Não sei, o Brasil tem essa tendência histórica de focar na história da filosofia. Essa parte vai bem por aqui, há pessoas que fizeram coisas muito bonitas nesse campo. Mas não há muito incentivo para o pensamento independente. Parece que o Brasil, desde que foi descoberto, vive de reflexos, e não de produzir luz própria. Esse, porém, é um problema da América Latina inteira, e mesmo nos Estados Unidos, o máximo que eles fizeram lá de novidade foi o pragmatismo, com [William] James, [Charles] Peirce. É difícil você transformar isso aqui numa Alemanha, é enrolado.
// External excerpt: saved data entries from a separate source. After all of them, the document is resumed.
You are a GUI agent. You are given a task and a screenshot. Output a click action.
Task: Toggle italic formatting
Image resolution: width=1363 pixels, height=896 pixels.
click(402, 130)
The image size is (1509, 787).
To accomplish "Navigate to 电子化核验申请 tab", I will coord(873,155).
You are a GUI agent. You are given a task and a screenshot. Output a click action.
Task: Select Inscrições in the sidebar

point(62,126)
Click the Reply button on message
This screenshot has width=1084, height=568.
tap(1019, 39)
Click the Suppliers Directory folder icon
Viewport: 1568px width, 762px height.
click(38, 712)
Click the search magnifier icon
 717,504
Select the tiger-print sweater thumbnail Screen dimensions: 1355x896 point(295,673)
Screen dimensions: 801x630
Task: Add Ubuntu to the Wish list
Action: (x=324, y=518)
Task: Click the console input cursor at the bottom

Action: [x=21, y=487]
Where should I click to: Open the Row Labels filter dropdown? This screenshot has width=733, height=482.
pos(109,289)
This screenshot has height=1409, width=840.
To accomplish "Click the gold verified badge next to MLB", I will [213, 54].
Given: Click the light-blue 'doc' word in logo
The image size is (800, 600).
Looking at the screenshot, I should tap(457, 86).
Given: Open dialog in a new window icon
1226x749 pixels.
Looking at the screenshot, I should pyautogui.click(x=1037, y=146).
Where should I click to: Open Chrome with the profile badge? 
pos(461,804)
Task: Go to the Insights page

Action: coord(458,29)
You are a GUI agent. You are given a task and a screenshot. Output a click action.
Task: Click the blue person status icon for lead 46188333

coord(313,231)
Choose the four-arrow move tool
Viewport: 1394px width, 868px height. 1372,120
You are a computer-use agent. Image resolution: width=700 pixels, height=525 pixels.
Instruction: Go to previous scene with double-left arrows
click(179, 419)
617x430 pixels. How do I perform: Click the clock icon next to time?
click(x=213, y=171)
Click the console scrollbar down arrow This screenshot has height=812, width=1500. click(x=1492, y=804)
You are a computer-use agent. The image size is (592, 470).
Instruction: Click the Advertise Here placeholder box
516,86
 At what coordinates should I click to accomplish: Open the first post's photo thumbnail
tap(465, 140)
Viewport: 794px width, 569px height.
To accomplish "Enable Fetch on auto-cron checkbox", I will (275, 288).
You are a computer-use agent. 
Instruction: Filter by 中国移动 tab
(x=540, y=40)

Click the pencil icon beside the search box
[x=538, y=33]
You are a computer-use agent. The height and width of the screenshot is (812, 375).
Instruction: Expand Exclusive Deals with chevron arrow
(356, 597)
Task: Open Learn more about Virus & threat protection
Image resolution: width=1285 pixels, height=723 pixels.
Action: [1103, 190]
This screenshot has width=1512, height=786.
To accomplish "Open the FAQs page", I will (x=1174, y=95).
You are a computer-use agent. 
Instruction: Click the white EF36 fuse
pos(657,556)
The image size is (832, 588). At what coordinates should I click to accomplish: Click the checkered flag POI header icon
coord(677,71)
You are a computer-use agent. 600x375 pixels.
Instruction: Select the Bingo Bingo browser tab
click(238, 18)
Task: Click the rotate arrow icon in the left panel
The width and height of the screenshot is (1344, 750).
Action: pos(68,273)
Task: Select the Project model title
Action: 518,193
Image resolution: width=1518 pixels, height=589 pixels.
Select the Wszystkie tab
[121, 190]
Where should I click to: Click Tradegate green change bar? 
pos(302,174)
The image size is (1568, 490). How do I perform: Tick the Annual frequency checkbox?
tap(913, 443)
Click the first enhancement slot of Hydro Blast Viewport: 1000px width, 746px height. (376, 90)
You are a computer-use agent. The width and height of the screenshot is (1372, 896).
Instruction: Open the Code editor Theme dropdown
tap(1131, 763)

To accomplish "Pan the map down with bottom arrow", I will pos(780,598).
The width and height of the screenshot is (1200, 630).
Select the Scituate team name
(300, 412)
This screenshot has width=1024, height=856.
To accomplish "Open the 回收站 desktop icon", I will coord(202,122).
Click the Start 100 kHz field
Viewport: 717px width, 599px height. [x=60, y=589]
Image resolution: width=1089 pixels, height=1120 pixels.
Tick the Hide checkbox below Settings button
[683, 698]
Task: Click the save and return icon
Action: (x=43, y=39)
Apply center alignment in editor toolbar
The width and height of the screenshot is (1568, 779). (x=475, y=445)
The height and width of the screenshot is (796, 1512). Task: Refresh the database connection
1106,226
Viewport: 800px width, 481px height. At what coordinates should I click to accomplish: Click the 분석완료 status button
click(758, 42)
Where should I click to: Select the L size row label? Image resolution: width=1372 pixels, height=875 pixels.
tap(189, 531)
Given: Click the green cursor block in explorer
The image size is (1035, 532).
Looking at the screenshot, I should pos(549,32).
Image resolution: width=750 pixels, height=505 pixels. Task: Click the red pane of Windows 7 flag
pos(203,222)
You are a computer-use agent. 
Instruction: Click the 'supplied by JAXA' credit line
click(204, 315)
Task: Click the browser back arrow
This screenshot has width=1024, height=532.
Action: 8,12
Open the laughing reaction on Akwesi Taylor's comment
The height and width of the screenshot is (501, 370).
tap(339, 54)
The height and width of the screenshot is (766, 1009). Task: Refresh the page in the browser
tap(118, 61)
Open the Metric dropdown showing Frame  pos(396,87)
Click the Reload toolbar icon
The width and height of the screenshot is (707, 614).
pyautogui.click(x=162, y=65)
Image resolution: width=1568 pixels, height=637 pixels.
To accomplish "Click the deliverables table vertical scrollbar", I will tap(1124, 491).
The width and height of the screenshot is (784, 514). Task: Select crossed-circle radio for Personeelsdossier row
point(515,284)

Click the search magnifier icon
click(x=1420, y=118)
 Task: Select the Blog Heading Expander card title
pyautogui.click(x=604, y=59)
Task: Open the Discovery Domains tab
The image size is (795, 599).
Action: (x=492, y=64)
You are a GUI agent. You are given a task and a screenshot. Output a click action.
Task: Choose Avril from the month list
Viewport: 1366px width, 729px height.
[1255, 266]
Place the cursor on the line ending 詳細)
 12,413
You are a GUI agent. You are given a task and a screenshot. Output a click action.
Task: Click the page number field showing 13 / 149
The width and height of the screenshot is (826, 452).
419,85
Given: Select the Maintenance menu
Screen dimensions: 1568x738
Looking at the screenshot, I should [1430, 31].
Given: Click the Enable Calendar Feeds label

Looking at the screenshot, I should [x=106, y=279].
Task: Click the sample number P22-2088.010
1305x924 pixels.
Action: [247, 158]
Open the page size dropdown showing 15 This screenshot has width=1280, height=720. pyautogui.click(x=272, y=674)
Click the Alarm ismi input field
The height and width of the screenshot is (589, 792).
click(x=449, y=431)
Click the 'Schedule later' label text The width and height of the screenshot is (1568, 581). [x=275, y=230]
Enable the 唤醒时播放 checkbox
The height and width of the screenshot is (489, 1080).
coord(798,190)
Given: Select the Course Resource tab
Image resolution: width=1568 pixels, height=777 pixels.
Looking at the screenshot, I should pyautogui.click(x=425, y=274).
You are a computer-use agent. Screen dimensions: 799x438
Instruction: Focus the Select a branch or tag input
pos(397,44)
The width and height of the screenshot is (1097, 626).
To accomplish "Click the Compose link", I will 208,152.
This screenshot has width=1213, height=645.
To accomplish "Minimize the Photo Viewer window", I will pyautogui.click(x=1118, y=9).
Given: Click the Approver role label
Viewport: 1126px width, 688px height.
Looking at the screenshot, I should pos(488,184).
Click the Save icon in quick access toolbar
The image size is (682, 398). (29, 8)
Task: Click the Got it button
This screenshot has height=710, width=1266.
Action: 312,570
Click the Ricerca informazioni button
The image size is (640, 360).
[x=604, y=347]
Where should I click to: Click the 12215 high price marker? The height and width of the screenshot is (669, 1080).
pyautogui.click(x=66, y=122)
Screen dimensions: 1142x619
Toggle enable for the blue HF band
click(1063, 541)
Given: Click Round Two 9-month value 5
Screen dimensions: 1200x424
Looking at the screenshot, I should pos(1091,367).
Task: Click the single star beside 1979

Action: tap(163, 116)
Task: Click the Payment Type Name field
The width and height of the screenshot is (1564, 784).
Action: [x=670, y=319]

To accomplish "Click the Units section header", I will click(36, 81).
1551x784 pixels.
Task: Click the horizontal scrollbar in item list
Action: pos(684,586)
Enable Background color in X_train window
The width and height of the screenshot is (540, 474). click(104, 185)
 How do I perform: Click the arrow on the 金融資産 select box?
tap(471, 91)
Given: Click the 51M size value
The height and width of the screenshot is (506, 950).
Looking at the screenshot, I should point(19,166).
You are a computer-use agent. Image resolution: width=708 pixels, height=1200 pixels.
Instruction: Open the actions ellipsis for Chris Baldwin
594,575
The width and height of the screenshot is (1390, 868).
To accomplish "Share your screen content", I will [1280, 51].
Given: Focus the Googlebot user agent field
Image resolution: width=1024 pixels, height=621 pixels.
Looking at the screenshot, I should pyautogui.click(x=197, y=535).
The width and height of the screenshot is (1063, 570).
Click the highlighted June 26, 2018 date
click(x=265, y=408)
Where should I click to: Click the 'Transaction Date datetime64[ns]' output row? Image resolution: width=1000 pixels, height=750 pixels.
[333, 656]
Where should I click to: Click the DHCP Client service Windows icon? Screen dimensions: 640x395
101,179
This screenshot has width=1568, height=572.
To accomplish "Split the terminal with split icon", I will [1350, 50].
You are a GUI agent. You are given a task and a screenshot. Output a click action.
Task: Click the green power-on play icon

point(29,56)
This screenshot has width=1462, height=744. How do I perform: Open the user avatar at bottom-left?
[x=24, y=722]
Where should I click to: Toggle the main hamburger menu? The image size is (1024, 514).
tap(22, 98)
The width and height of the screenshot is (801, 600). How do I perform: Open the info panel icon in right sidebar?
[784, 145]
Precisaria mudar tudo, a começar pelas nossas universidades.
Como acha que a formação universitária em filosofia no Brasil deveria ser?
Na minha área, pelo menos, de lógica e filosofia da ciência, precisa mudar completamente. É preciso que o aluno tenha logo bons cursos de lógica, alguns cursos de matemática e de física. Ou talvez separar. Na Inglaterra, se não me engano, em alguns lugares você faz uma divisão entre aqueles que se interessam por filosofia da ciência e coisas correlatas, os que se interessam por ética, os [entusiastas] da metafísica, os da estética etc. Assim você prepara melhor a pessoa. Como você vai falar de mecânica quântica se você não conhece isso? O complicado aqui no Brasil é que você vê gente que se intitula filósofo da física e não sabe física. É uma coisa no mínimo estranha.
O que é fazer filosofia para o sr.?
Significa produzir, nas áreas usualmente consideradas partes da filosofia, como estética, ética, lógica e fundamentos da ciência, ideias originais. E elas precisam existir, o que quer dizer, ser publicadas e estar abertas à discussão e à crítica.
O sr. gosta de ser chamado de filósofo?
Gosto de ser chamado de lógico e filósofo da ciência. É isso que eu sou.
FERNANDO TADEU MORAES, 32, é jornalista da Folha.
FELIPPE MORAES, 28, artista, pesquisador e curador, é fundador do projeto Humanitarian Art Research Platform, que orienta a pesquisa visual de artistas refugiados de Síria, Congo e Colômbia.